See this questions and the answers for examples on how to read an InputStream
to string.
Using Apache Commons-IO (IOUtils
) for reading the InputStream
to string this could look something like this:
public String getFileContentsAsString(final File pZipFile, final String pFileName) throws Exception {
try (ZipFile zipFile = new ZipFile(pZipFile)) {
Enumeration<? extends ZipEntry> entries = zipFile.entries();
while (entries.hasMoreElements()) {
ZipEntry currentEntry = entries.nextElement();
if (matchesDesiredFile(pFileName, currentEntry)) {
try (InputStream entryIn = zipFile.getInputStream(currentEntry)) {
String text = IOUtils.toString(entryIn, Charsets.UTF_8);
return text;
}
}
}
}
return null;
}
private boolean matchesDesiredFile(final String pFileName, final ZipEntry pZipEntry) {
return !pZipEntry.isDirectory() && pZipEntry.getName().equals(pFileName);
}
If you're simply matching against the name attribute of the entry, you could of course as well use
ZipEntry zipEntry = zipFile.getEntry(filePathWithinZipArchive);
To get the desired entry instead of iterating over the entries "manually".
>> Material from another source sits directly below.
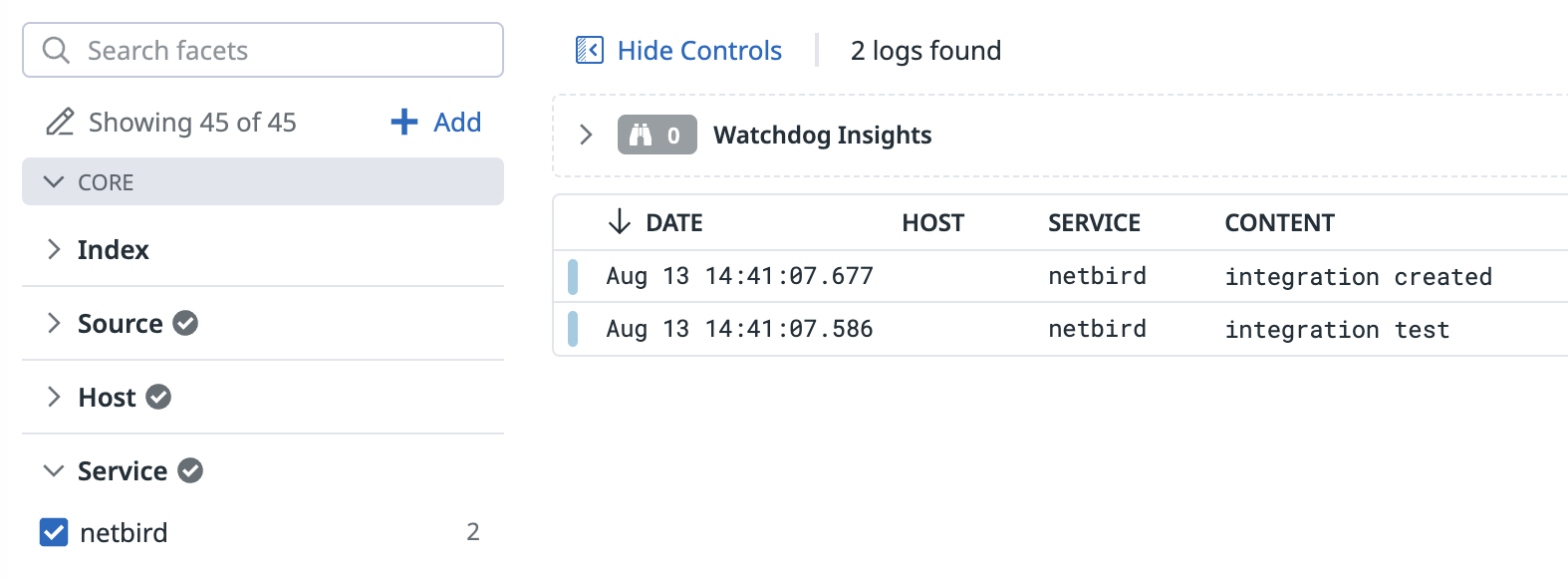This screenshot has width=1568, height=578.
Task: Click the checkmark badge on the Service facet
Action: [x=191, y=470]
Note that you should be carefull about the separator character used for directories. As pointed out here, it's up to the application that creates the zip file to either use \
(backslash) or /
(forward slash) as directory separator character. I tried this on a Mac using the zip
terminal command and both the ZipEntry
's name an the original file name were Data/Folder1/example.txt
. If you create the zip using a different tool the name of the ZipEntry
might be Data\Folder1\example.txt
. Even mixed variants (one ZipEntry
using forward- and anotherone using backward slashes) are possible. You may want to consider this, if you have no control over the zip creation process.